- _Text provided_
* * * *

Thursday, May 7, 2009

What files install added or changed

It is useful to know which files were added, changed, or deleted by an installation.

A method that kind of works is to make a timestamp before the installation and then do a find with -cnewer (compared to the timestamp) after the installation. Using -cnewer rather than -newer can also catch any files that were installed with a -p (preserve timestamp option). A problem with the timestamp method is that you cannot tell whether a file was added or changed. For example, it might be unsafe to delete a file that was changed because something else might need it. If it was a re-installation, well, you should probably have uninstalled the old version first. Another example, is that if a file was changed, you might wonder why -- what if it overwrote a file that had been carefully customized.

Another method that seems to work is to do a find before the installation and a find after the installation and log the finds to files such as find.before and find.after. If the finds also contain information such as the inode, bytes, and ctime, it is possible to detect what was added, changed, or deteled. A diff with the -u option can be analyzed to get this information. Diff -u shows minus - for deletion, plus + for addition, and two lines for a change: the first line shows - for deletion and the second line shows + for addtion. It is possible to recalculate the two-line-change to show an exclamation point ! for a change instead of showing one minus - line for deletion followed by a plus + line for re-addition.

In order for the diff to accurately show what was changed by the installation, the find.before should be done immediately before the installation and the find.after should be done immediately after the installation, and there should be no disk activity in the dirs being checked other than the installation.

I like to do a find sort of like this
find / \
-regex ${rexpN} -prune -o \
! -path /usr/share/info/dir \
-printf "%p %s %y %i %n %c\n"
Where ${rexpN} is a conglomeration of dirs to exclude and winds up looking something crazy like this:
'\(^/proc\)\|\(^/dev\)\|\(^/sys\)\|\(^/tmp\)\|\(^/home\)\|\(^/root\)'
Depending on how the find gets executed, you may have to add a 2 backslashes before each backslash. In some cases, if the shell gets a hold of backslashes, it may seem like it eats as many as possible.

* * * *

- _Information shown_
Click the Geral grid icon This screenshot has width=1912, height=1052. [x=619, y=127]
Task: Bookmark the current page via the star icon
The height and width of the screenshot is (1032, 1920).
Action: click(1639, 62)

* * * *

- _Task requirements_
**a)** From the blog post, list every directory that the sample regular expression excludes from the find.
**b)** Answer these from the blog post:
(i) Which find option is used to compare files against the timestamp?
(ii) Which diff option produces the output that can be analyzed?
(iii) What symbol can a recalculated two-line change show instead?
**c)** Please reproduce the blog post from "In order for" up to and including "than the installation.", swapping each "immediately" for "right".

- _Expected responses_
**a)** /proc, /dev, /sys, /tmp, /home, /root

**b)**
(i) -cnewer
(ii) -u
(iii) An exclamation point (!)

**c)**
In order for the diff to accurately show what was changed by the installation, the find.before should be done right before the installation and the find.after should be done right after the installation, and there should be no disk activity in the dirs being checked other than the installation.